#### What is expected
Retype the data below verbatim; pictures do not belong in the copy.

Stored data entries

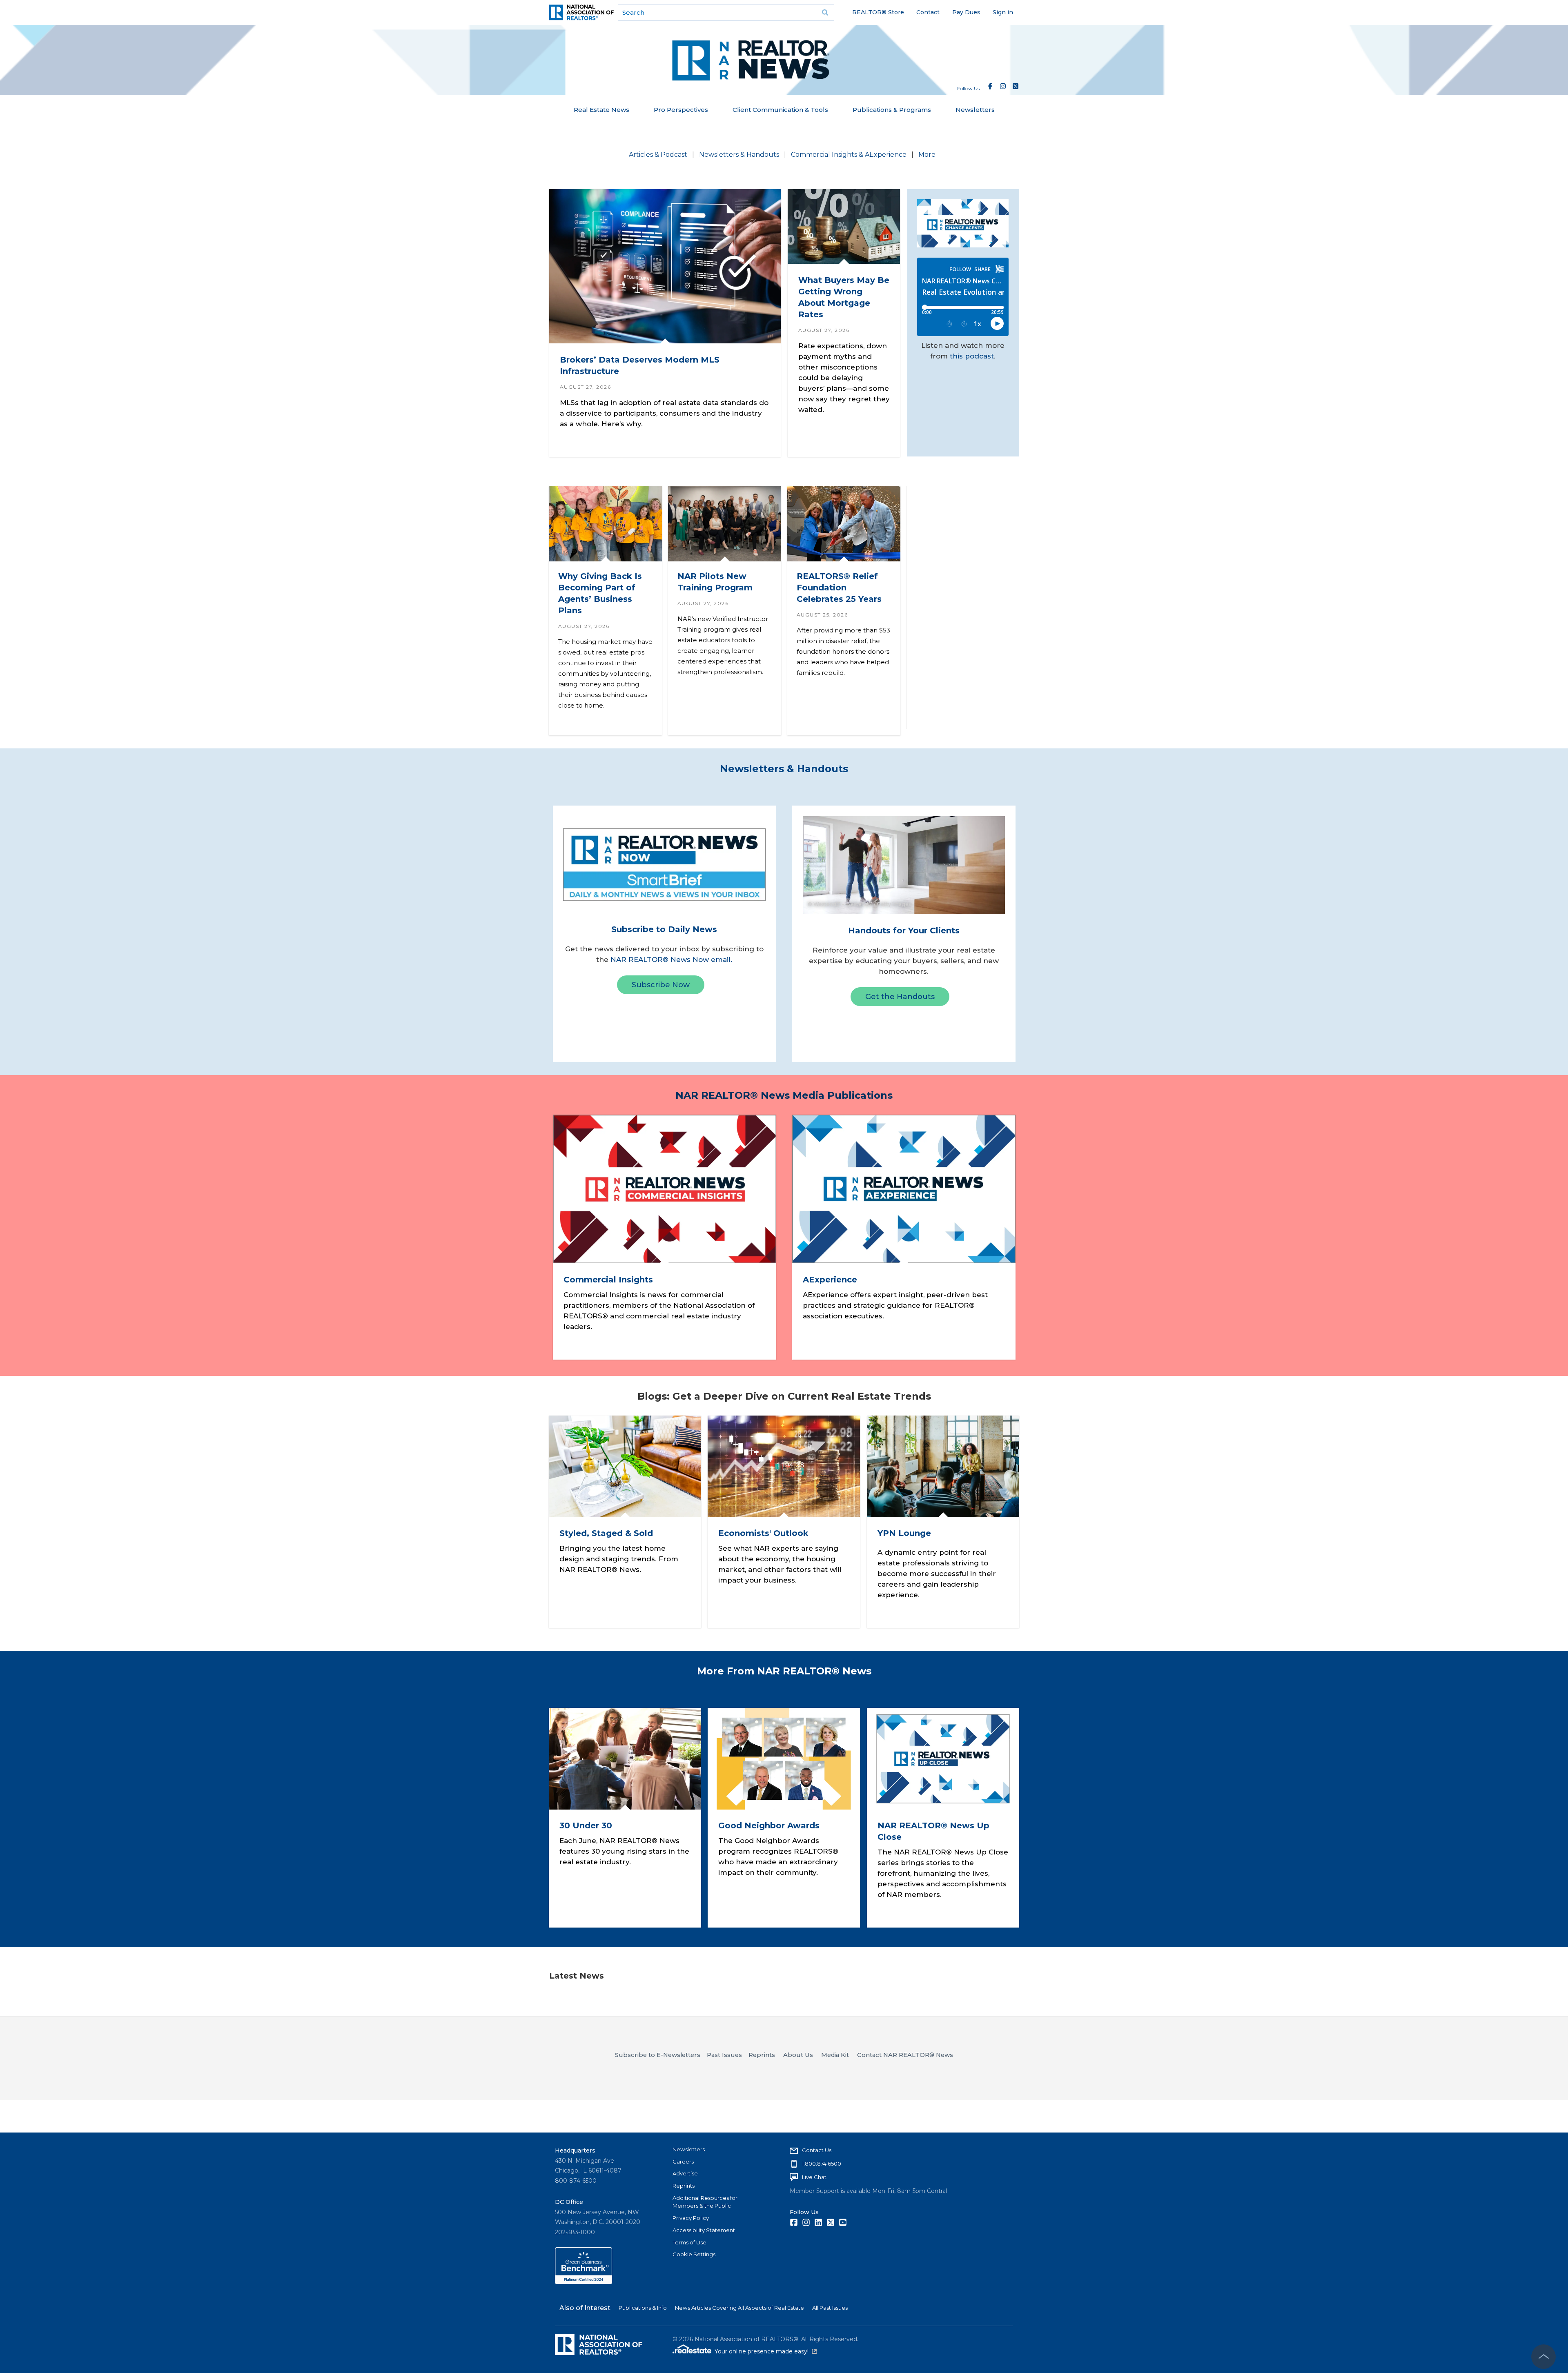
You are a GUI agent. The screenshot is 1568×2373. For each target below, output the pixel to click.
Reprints (684, 2185)
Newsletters (975, 110)
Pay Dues (966, 12)
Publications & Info (643, 2307)
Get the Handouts (900, 996)
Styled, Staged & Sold (606, 1533)
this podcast (972, 356)
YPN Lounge (904, 1533)
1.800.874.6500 (821, 2163)
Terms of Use (689, 2242)
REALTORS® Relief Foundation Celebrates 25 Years (838, 587)
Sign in (1003, 12)
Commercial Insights (608, 1279)
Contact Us (816, 2150)
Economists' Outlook (763, 1533)
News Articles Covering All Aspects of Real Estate (739, 2307)
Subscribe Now (661, 984)
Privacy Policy (691, 2218)
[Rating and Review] (583, 2282)
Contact (928, 12)
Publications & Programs (892, 110)
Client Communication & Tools (780, 110)
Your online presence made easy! (766, 2351)
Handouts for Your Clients (904, 930)
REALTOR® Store (878, 12)
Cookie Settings (694, 2254)
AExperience (830, 1279)
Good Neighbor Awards (769, 1825)
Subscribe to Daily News (664, 929)
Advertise (685, 2173)
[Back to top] (1543, 2356)
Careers (683, 2161)
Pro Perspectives (681, 110)
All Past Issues (830, 2307)
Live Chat (814, 2177)
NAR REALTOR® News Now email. (671, 959)
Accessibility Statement (704, 2230)
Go (825, 12)
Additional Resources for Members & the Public (705, 2202)
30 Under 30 (585, 1825)
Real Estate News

#### Exercise result
You are a GUI agent. The screenshot is 1568×2373. For each target below, output the pixel to click.
Reprints (684, 2185)
Newsletters (975, 110)
Pay Dues (966, 12)
Publications & Info (643, 2307)
Get the Handouts (900, 996)
Styled, Staged & Sold (606, 1533)
this podcast (972, 356)
YPN Lounge (904, 1533)
1.800.874.6500 (821, 2163)
Terms of Use (689, 2242)
REALTORS® Relief Foundation Celebrates 25 Years (838, 587)
Sign in (1003, 12)
Commercial Insights (608, 1279)
Contact Us (816, 2150)
Economists' Outlook (763, 1533)
News Articles Covering All Aspects of Real Estate (739, 2307)
Subscribe Now (661, 984)
Privacy Policy (691, 2218)
[Rating and Review] (583, 2282)
Contact (928, 12)
Publications & Programs (892, 110)
Client Communication & Tools (780, 110)
Your online presence made easy! (766, 2351)
Handouts for Your Clients (904, 930)
REALTOR® Store (878, 12)
Cookie Settings (694, 2254)
AExperience (830, 1279)
Good Neighbor Awards (769, 1825)
Subscribe to Daily News (664, 929)
Advertise (685, 2173)
[Back to top] (1543, 2356)
Careers (683, 2161)
Pro Perspectives (681, 110)
All Past Issues (830, 2307)
Live Chat (814, 2177)
NAR REALTOR® News Now email. (671, 959)
Accessibility Statement (704, 2230)
Go (825, 12)
Additional Resources for Members & the Public (705, 2202)
30 Under 30 (585, 1825)
Real Estate News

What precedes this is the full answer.